Friday, March 28, 2014

Black Sheep--by Linden Malki

We've been looking  at Abraham, Isaac and Jacob as a family blessed by God.  However, in addition to this family line, there were black sheep in Abraham's family flock.

Lot, the son of Abram/Abraham's brother, came to the land that became Israel with Abraham, and lived with the family for some years. However,  we notice that when it came time for Lot to go out on his own, he chose the ungodly city of Sodom to settle in and raise his daughters. When Sodom was destroyed by the righteous judgment of God, instead of moving back to Abraham's territory, he and his daughters fled in the opposite direction.  Then the daughters took their fate in their own hands (where else have we seen this happening?) and had sons through their father--sons who became the ancestors of the East Bank tribes of Moab and Ammon.  The sons then married into the local Canaanite culture, and took on their bloody "gods" Chemosh and Molech. (1)
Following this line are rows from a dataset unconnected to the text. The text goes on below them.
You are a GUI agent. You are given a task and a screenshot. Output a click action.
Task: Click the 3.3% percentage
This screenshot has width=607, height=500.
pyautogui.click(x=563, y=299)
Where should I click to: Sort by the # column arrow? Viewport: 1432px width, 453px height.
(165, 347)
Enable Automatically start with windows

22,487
When the Israelites were migrating back from Egypt coming north on the east side of the Dead Sea, they asked permission of the Kings of Moab and Ammon to travel through their territory peacefully. Both kings refused, but  King Balak of Moab did more. First, he hired Balaam the prophet to curse the Israelites (which God prevented him from doing), but Balaam also suggested to  Balak that if the Israelites were to be seduced by Moabite women and participate in their pagan fun and games, God would withdraw His protection. (2)
As a result, Moses excluded the Israelites from associating with the Moabites. (3) However, God is also a God of mercy.  Who has the authority to pardon?  The one who has the responsibility of enforcing a rule--usually a judge or king/president/governor--or the injured party.  God is both, here--the Moabites were  guilty of not only inhospitality but actively working to destroy Israel and offend God. 

In the beautiful promises of Ruth 1:16-17,  a young Moabite widow not only pledges loyalty to her Israelite mother-in-law Naomi, but to Naomi's God.  God made an appropriate exception to His judgment on Moab, and not only blessed Ruth herself, but through her, Naomi, Boaz, the tribe of Judah, and all mankind, through Ruth's great-grandson, King David. 

God is the ultimate Authority, the One who lays down the principles that make His Kingdom righteous.  But He is also he One with the power to forgive when appropriate, which makes His Kingdom work.  Both sides of this coin are necessary, and both are in His hands.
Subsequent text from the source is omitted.